Jean ii Riolan empruntait à deux philosophes antiques le prolongement de son propos sur les avantages de la vieillesse, contre la jeunesse de Jean Pecquet.
- Platon, Timée, propos de Critias sur les Égyptiens : {a}
« Ils aiment beaucoup les Athéniens, et ils se disent de la même origine. Arrivé à Saïs, Solon, {b} comme il nous l’a raconté lui-même, fut fort bien reçu ; il interrogea les prêtres les plus instruits sur l’histoire des temps anciens, et il reconnut qu’on pouvait presque dire qu’auprès de leur science, la sienne et celle de tous ses compatriotes n’était rien. Un jour, voulant engager les prêtres à parler de l’Antiquité, il se mit à leur raconter ce que nous savons de plus ancien […], supputant le nombre des années et essayant ainsi de fixer l’époque des événements. Un des prêtres les plus âgés lui dit : “ Ô Solon, Solon ! vous autres Grecs vous serez toujours enfants ; il n’y a pas de vieillards parmi vous. ” “ Et pourquoi cela ? ” répondit Solon. “ Vous êtes tous, dit le prêtre, jeunes d’intelligence ; vous ne possédez aucune vieille tradition ni aucune science vénérable par son antiquité. ” »

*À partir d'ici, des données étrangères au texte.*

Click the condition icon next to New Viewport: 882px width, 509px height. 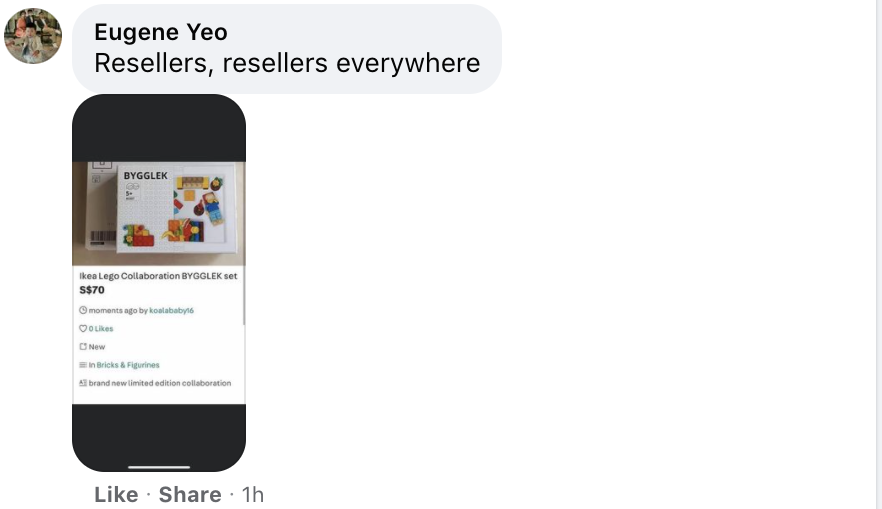tap(83, 346)
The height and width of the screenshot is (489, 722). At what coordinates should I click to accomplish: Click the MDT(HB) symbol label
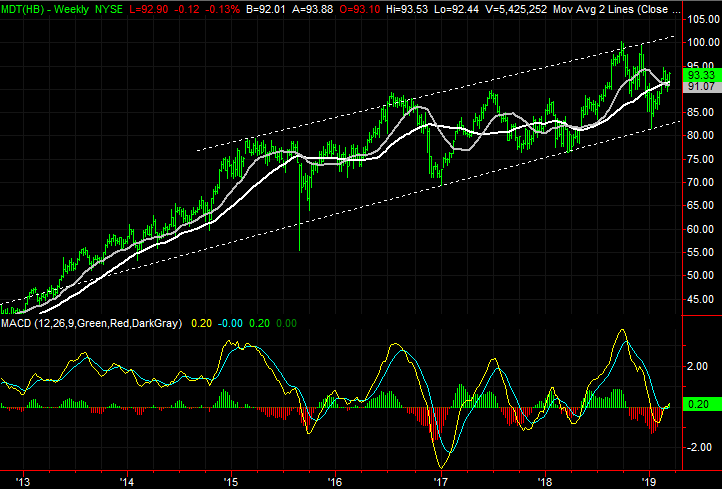[x=23, y=8]
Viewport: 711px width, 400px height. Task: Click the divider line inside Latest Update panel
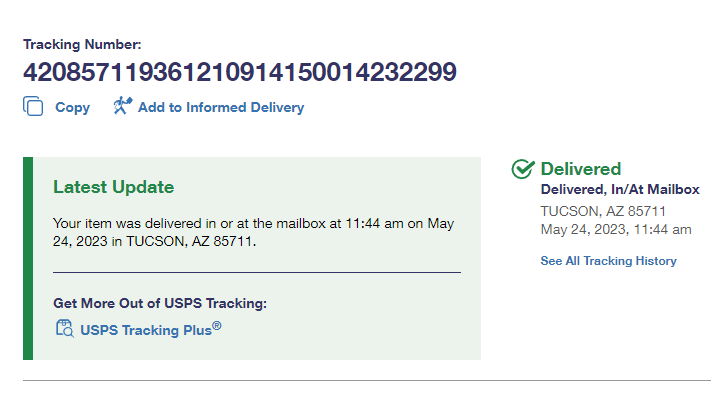click(x=256, y=272)
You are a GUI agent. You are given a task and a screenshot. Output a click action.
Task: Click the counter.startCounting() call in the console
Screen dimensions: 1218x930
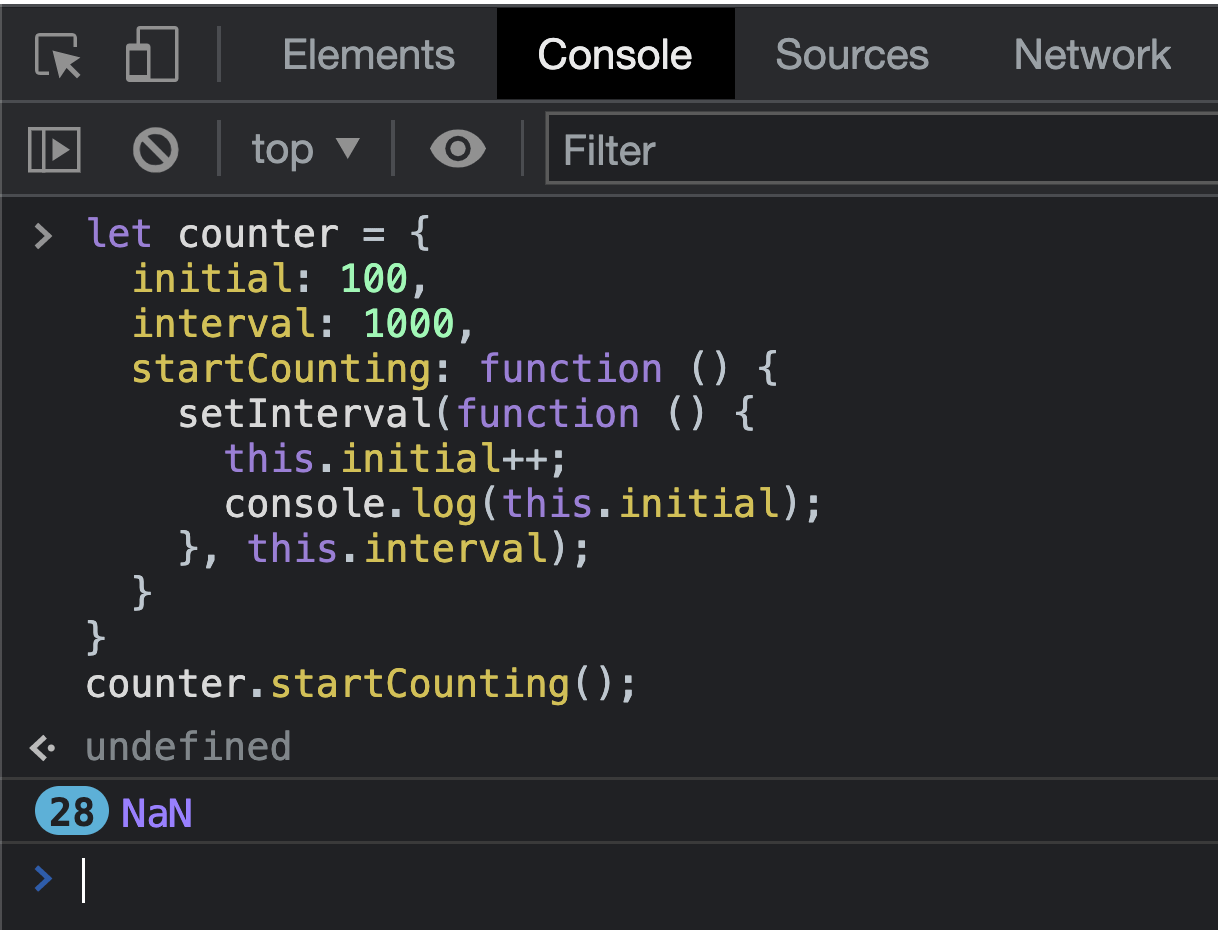tap(360, 684)
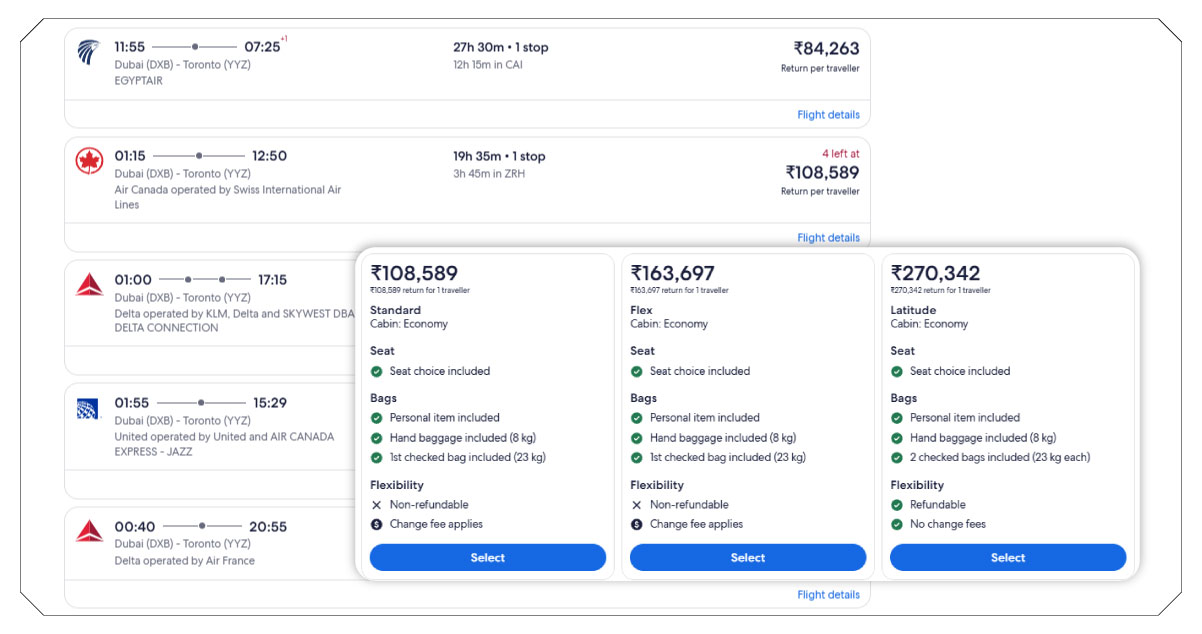Click the United Airlines logo
1202x634 pixels.
tap(90, 406)
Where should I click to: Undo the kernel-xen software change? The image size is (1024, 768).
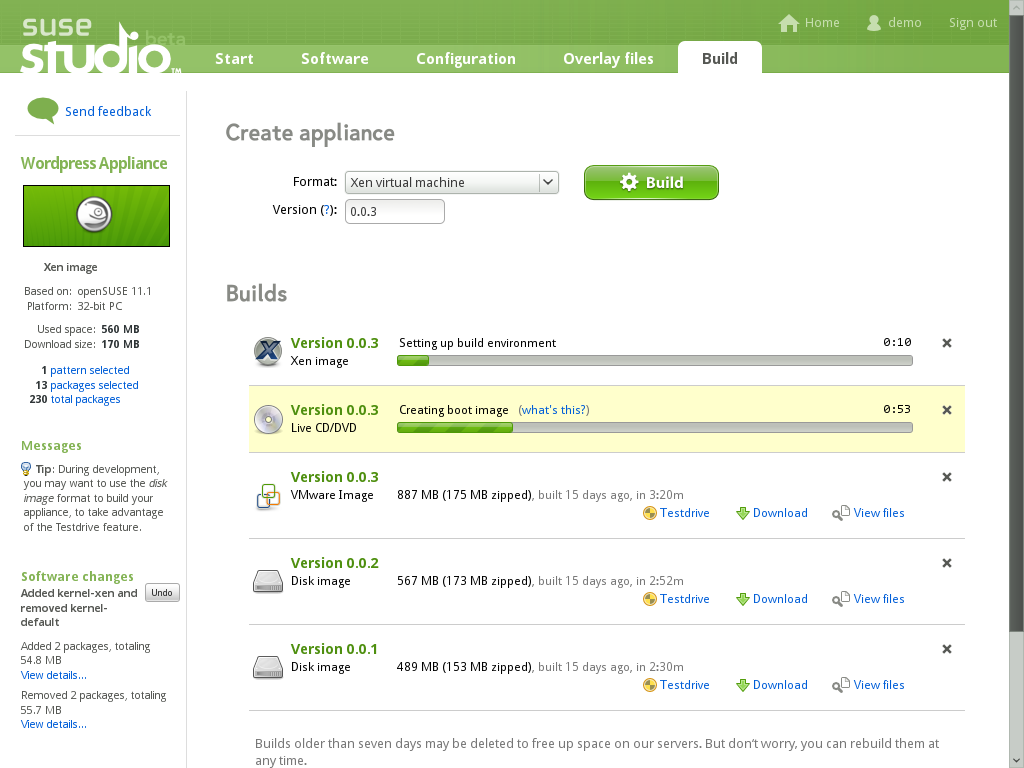[x=162, y=593]
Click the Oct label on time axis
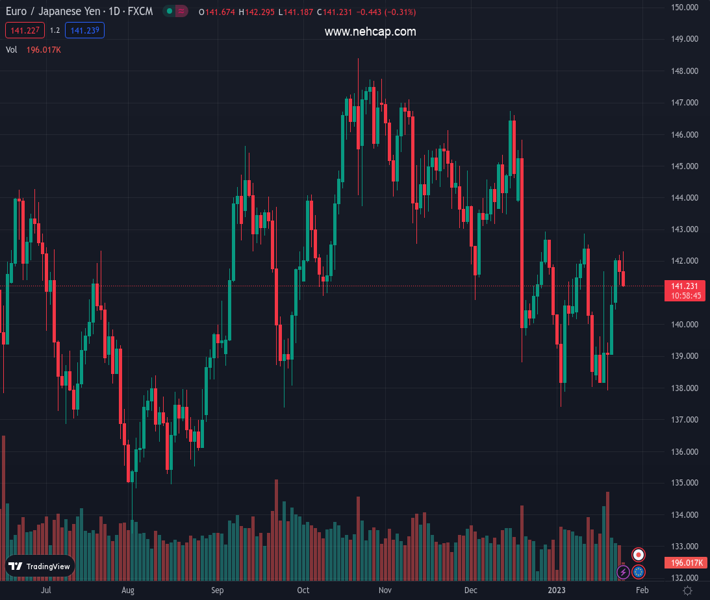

- Aristote, Éthique, livre i, chapitre iii : {c}
« Chacun juge bien de ce qu’il sait, là il se montre bon juge. Ainsi, quand on est instruit sur un sujet particulier, on en parlera avec compétence ; pour traiter d’une question d’ensemble, il faut avoir une culture générale. Pour cette raison, le jeune homme est peu apte à étudier la science politique, car il manque d’expérience sur la pratique de la vie. Or c’est sur ce point et à ce sujet que portent nos débats. Comme, de plus, il suit volontiers ses passions, il ne prêtera à ces études qu’une attention vaine et sans profit, puisque le but de la politique est, non pas la connaissance pure, mais la pratique. Peu importe d’ailleurs qu’on soit jeune par l’âge ou trop jeune de caractère, car ce défaut d’attention n’est pas facteur du temps, mais conséquence d’une vie dominée par les passions et obéissant à toutes les impulsions. Pour des êtres de cette sorte, la connaissance est sans utilité, comme pour ceux qui n’ont pas le contrôle d’eux-mêmes ; mais pour ceux qui règlent leurs penchants et leurs actions sur la raison, la connaissance de ces questions peut être très profitable. »
- Aristote, ibid. loc. cit. : {c}
« Ce qui prouve la vérité de ce que nous disons, c’est que les jeunes gens peuvent devenir géomètres, mathématiciens, et même habiles dans ces sciences-là, {d} mais on ne les croit pas susceptibles de devenir prudents, parce que la prudence est relative aux circonstances particulières, aux objets de détail, qu’on ne peut connaître qu’à l’aide de l’expérience ; et un jeune homme est sans expérience car il n’y a que le temps qui donne cet avantage. »
- Traduction de Victor Cousin.
- Saïs est une ville du delta du Nil ; v. note [44], lettre de Samuel Sorbière (Sebastianus Alethophilus), pour Solon.
- Traduction de M. Thurot, 1824.
- Pour se moquer de Pecquet, Riolan y a ajouté les musiciens (mais dans les anciennes sciences, la musique était une branche des mathématiques).